**Goal of the exercise**
Only the lines from the top of the data through the line with "Open the Selection menu" should be repeated, each exactly as written.

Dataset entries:
--------

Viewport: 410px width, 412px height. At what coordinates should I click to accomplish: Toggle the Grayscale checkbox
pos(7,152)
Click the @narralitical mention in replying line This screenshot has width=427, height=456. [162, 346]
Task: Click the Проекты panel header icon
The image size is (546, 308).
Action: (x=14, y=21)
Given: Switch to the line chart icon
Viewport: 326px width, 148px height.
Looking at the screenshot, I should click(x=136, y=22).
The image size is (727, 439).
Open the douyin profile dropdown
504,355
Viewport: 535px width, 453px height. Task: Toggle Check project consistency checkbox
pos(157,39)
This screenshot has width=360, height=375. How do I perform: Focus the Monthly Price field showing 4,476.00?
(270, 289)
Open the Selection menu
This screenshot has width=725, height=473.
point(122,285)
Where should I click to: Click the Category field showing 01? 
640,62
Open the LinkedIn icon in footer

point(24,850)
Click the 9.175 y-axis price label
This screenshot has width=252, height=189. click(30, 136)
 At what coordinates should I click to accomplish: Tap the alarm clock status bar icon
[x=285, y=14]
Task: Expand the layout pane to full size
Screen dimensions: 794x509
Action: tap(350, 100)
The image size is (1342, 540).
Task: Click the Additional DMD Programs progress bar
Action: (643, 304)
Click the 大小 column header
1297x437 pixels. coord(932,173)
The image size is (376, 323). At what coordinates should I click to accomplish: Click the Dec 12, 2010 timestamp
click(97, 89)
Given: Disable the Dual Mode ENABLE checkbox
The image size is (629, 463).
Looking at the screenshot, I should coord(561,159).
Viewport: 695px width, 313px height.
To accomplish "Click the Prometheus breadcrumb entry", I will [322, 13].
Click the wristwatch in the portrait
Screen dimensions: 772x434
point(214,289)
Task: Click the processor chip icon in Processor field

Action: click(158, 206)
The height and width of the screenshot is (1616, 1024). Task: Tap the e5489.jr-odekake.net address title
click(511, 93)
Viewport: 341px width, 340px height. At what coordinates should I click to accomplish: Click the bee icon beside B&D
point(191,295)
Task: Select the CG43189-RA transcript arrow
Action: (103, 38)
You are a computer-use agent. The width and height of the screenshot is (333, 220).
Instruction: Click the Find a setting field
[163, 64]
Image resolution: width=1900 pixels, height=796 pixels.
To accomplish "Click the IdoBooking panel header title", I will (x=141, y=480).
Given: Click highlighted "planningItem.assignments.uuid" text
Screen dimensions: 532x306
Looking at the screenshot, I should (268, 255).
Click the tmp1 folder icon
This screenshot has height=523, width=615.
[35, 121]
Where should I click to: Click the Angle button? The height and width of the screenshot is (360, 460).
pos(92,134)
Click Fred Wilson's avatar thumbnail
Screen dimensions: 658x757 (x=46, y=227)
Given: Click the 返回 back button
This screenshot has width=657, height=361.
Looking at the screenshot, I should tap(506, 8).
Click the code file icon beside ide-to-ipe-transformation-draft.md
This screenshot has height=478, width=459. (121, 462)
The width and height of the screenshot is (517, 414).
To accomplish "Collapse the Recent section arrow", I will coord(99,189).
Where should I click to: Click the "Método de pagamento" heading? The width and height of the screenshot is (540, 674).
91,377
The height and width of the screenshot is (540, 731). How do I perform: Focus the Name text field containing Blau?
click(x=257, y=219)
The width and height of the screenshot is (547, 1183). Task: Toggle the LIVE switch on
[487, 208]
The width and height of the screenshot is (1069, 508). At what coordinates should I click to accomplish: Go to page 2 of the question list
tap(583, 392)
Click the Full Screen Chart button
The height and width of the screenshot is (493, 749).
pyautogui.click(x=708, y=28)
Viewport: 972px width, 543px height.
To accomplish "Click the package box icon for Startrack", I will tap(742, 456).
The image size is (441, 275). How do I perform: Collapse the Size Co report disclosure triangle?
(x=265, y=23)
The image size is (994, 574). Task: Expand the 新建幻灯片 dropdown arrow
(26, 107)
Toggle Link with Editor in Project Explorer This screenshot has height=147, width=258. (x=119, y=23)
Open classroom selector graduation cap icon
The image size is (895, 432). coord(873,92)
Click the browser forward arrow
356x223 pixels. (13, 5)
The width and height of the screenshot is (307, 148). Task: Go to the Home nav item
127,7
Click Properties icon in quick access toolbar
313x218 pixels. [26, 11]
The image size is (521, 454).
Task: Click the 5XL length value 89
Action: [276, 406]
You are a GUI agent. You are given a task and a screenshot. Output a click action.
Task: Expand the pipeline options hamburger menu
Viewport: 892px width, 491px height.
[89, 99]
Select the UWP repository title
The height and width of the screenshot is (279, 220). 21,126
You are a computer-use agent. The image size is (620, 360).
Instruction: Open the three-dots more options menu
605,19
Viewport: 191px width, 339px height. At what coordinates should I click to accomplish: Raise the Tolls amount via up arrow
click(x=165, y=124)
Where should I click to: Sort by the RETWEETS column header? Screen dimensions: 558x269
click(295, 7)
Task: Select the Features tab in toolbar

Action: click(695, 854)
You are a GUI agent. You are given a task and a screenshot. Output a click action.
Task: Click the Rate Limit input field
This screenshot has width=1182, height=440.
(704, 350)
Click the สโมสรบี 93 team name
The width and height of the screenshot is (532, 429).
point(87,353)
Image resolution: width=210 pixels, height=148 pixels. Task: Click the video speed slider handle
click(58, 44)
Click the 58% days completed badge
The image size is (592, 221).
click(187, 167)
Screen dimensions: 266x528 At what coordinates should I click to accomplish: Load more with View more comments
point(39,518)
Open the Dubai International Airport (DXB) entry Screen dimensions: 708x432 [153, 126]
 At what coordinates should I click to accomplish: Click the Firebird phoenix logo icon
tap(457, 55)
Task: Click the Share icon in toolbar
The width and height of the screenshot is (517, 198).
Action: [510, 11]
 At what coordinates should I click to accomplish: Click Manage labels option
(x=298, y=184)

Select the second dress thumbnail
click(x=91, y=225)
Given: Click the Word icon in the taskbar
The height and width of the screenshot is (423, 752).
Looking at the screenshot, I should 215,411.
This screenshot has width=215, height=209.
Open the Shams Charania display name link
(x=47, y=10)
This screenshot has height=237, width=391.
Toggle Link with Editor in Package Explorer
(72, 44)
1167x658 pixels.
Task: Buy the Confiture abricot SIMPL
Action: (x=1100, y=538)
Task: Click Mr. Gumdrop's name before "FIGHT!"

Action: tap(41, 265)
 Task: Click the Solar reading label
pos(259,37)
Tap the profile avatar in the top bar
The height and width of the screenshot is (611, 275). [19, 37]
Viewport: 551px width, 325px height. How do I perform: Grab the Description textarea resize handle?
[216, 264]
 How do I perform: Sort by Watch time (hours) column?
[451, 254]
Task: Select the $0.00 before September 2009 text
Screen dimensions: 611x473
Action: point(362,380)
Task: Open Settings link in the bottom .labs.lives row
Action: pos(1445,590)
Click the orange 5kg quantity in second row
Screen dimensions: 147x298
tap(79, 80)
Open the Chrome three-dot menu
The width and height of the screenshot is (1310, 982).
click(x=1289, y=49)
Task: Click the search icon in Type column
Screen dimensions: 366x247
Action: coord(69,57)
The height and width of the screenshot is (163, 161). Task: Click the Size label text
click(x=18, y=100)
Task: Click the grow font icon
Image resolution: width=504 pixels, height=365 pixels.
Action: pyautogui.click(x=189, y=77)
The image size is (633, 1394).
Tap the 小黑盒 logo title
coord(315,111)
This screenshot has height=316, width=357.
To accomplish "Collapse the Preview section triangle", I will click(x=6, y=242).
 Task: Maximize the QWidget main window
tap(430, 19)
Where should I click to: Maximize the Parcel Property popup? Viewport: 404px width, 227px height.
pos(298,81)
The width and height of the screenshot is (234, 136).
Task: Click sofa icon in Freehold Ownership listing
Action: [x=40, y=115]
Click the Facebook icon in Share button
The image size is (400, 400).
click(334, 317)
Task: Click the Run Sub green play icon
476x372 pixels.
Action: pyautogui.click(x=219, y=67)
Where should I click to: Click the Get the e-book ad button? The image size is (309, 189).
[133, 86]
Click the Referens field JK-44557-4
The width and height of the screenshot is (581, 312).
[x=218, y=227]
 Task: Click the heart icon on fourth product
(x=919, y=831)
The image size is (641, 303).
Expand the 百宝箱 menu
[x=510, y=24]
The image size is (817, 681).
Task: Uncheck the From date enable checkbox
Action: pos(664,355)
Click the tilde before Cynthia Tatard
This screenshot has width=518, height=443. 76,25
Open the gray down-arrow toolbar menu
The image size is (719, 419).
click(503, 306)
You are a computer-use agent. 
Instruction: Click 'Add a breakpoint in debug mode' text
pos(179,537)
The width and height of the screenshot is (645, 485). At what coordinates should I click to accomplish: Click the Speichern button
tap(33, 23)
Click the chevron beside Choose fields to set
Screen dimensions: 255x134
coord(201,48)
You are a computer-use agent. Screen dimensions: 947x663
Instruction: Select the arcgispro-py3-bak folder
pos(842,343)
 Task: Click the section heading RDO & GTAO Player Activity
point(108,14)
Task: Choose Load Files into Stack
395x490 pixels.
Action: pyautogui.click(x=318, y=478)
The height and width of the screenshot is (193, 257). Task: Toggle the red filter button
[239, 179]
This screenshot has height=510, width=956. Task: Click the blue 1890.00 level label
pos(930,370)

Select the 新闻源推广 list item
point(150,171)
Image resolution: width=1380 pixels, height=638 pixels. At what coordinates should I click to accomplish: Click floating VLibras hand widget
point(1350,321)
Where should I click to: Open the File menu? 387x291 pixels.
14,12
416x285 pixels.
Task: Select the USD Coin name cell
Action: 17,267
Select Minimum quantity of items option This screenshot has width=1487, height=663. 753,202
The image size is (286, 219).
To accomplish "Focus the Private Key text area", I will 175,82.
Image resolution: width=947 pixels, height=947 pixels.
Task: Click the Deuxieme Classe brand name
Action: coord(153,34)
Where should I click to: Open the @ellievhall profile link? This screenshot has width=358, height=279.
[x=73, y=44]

--------

**Output of the task**
Viewport: 410px width, 412px height. At what coordinates should I click to accomplish: Toggle the Grayscale checkbox
pos(7,152)
Click the @narralitical mention in replying line This screenshot has width=427, height=456. [162, 346]
Task: Click the Проекты panel header icon
The image size is (546, 308).
Action: (x=14, y=21)
Given: Switch to the line chart icon
Viewport: 326px width, 148px height.
Looking at the screenshot, I should click(x=136, y=22).
The image size is (727, 439).
Open the douyin profile dropdown
504,355
Viewport: 535px width, 453px height. Task: Toggle Check project consistency checkbox
pos(157,39)
This screenshot has width=360, height=375. How do I perform: Focus the Monthly Price field showing 4,476.00?
(270, 289)
Open the Selection menu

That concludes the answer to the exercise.